[Supplied material — start]

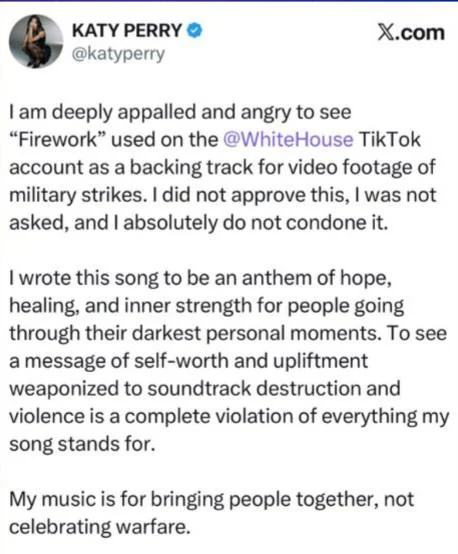Click the @katyperry handle
The height and width of the screenshot is (554, 458).
coord(118,54)
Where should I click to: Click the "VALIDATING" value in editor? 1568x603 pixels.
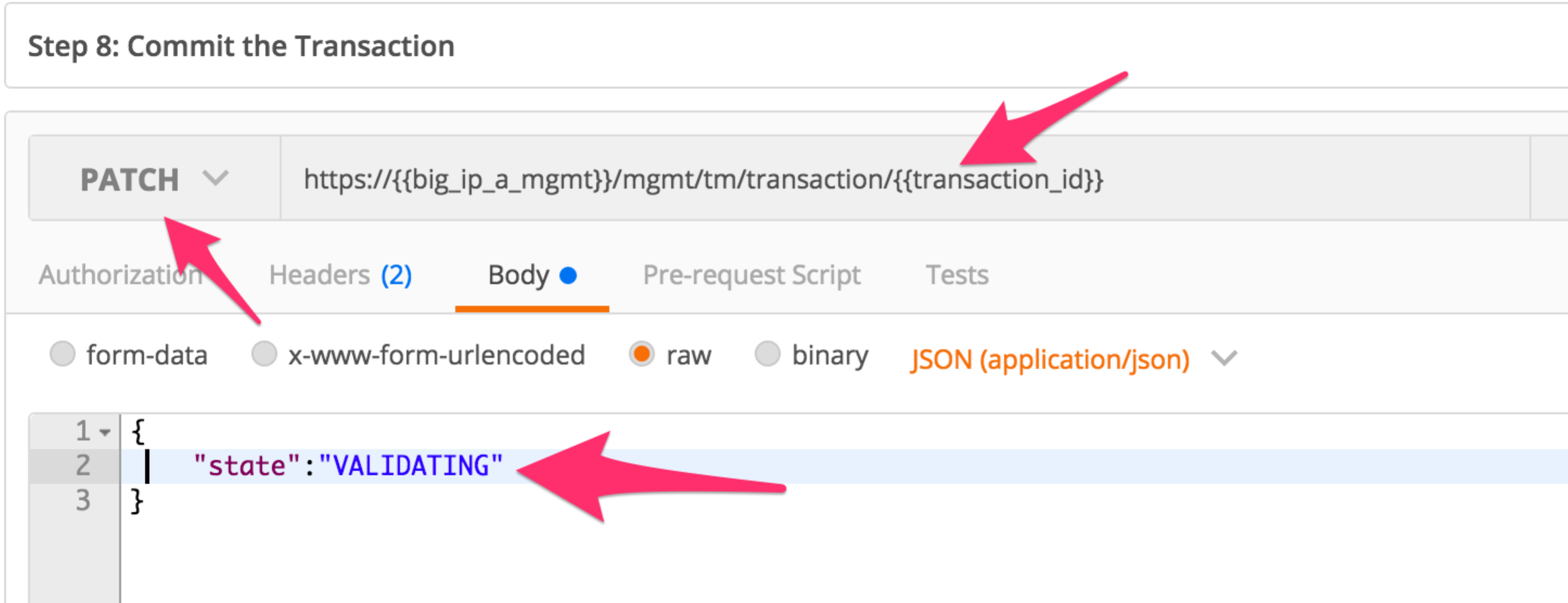(x=411, y=466)
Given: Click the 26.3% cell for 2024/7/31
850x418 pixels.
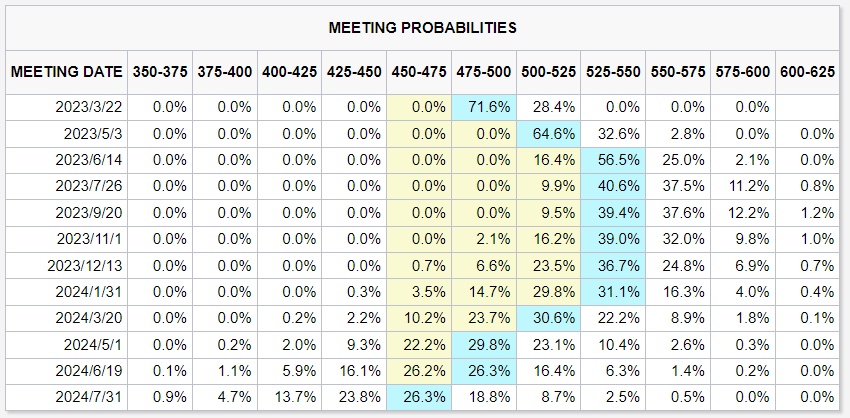Looking at the screenshot, I should point(418,396).
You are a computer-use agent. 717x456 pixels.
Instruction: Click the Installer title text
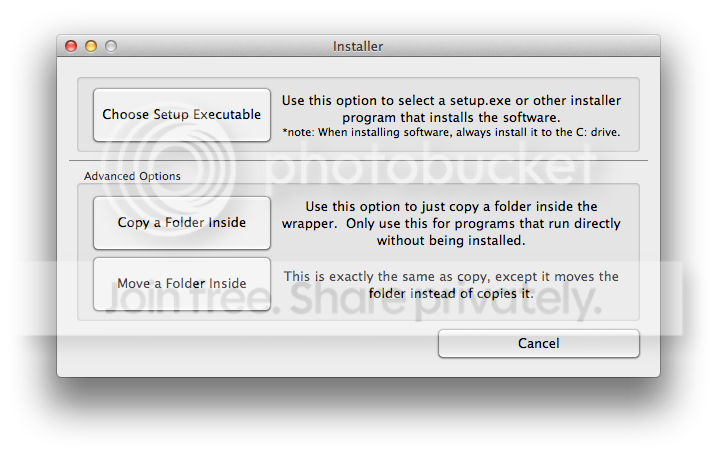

[Supplied material — finish]

* [Assigned task]:
The expected output is exactly the lines from the one containing "Where should I" through the last line of the listing, both included, with every picture left out.

* [The answer]:
Where should I click to: Click the "VALIDATING" value in editor? 1568x603 pixels.
(x=411, y=466)
Given: Click the 26.3% cell for 2024/7/31
850x418 pixels.
Looking at the screenshot, I should point(418,396).
You are a computer-use agent. 717x456 pixels.
Instruction: Click the Installer title text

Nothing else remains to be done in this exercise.